Che gran scassamento di minchia ‘sti appelli.
Sempre appelli, appelli da tutta la vita. All’asilo, mi ricordo, il mio primo appello: il pianto che mi sono fatto che ancora la maestra Sessa e la bidella Benedetta se lo ricordano dopo 30 anni.
E certo si, psicologicamente l’appello è pesante. Alle elementari, mi ricordo, che stringevo i pugni e mi facevo sempre più curvo mano a mano che l’appello scorreva per avvicinarsi a “Di Dia”. “Di Dia” e balbettando “presente” scaricavo anche un piritino silenzioso che stonava il mio compagno di banco Occorso.
Alle medie, ricordo, l’appello diventò piacevole. Adolescenza e gli ormoni sviluppano facendoti capire certe cosette. Così “D’Addelfio” che veniva subito prima di “Di Dia” era il nuovo metallo che attraeva l’ansia: bellissima D’Addelfio!…
Alle superiori, ricordo, l’appello diventava routine quotidiana ma sempre ansia dava se era la prof.ssa di geografia Giuliano a chiamarlo e lì tornavo all’asilo.

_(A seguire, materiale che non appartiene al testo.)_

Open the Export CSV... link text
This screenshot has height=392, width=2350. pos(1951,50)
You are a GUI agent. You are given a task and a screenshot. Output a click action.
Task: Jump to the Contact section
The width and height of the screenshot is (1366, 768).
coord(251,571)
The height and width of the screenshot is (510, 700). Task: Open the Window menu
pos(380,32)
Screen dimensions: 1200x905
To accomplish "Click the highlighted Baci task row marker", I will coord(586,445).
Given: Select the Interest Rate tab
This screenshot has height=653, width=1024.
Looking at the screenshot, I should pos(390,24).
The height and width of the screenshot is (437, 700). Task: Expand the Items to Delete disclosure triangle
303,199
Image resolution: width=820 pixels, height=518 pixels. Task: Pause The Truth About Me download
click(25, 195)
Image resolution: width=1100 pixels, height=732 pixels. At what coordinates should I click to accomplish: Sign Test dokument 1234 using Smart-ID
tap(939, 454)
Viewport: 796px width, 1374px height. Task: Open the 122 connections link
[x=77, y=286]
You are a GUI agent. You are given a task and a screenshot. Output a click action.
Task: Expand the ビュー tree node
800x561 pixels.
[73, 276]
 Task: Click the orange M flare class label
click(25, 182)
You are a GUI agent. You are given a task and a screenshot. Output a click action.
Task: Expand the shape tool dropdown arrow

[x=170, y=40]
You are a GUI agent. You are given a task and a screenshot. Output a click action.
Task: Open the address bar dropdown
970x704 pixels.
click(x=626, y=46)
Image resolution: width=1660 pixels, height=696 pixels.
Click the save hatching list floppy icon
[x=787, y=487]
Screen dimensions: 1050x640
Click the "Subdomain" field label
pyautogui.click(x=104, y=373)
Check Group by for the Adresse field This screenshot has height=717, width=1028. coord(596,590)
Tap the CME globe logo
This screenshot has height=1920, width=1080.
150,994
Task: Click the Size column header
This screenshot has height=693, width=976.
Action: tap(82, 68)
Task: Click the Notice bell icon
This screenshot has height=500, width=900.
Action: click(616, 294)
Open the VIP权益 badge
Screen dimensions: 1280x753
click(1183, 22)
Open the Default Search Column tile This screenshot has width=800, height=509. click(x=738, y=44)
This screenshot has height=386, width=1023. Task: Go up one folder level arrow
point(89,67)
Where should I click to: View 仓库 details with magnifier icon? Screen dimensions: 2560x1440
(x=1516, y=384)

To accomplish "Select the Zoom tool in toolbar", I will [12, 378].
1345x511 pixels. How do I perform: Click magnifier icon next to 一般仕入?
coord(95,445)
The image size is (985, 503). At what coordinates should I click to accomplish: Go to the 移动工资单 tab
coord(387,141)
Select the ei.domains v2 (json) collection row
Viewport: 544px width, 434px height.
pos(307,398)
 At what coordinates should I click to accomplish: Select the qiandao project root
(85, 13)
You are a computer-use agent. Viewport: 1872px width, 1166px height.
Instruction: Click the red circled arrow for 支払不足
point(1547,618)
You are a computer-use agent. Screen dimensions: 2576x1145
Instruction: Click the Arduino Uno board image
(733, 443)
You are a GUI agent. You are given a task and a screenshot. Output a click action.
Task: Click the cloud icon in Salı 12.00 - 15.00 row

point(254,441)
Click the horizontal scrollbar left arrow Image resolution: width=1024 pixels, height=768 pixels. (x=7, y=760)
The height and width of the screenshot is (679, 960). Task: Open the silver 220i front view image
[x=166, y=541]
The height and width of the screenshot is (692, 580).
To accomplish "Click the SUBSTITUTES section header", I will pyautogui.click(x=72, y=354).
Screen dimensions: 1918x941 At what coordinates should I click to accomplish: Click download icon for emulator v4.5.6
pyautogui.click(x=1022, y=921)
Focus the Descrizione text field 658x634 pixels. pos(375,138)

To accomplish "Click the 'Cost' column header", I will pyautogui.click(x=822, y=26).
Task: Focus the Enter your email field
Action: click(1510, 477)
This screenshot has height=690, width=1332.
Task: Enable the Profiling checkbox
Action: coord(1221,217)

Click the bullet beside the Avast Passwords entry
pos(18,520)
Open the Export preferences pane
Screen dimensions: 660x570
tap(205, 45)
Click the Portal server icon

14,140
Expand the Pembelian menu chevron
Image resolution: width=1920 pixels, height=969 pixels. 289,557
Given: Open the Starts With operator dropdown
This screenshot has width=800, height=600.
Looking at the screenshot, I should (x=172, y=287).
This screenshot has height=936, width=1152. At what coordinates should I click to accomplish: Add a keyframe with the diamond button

All’università, ricordo, c’erano pochi appelli e mi mancava quell’ansia dell’attesa, quel sentirmi cercato, sotto un mirino… e il risultato si è visto.
L’appello serve ogni tanto picciotti! Per l’ansia personalmente vissuta vi abbiamo voluto risparmiare un vero appello con tutti i nomi dei presenti e assenti, ma ci piacerebbe davvero riuscire un po’ a proiettarvi ancora tra i banchi di scuola con quella certa ansia dell’attesa che, ci auguriamo, non venga mai a potervi venire a mancare.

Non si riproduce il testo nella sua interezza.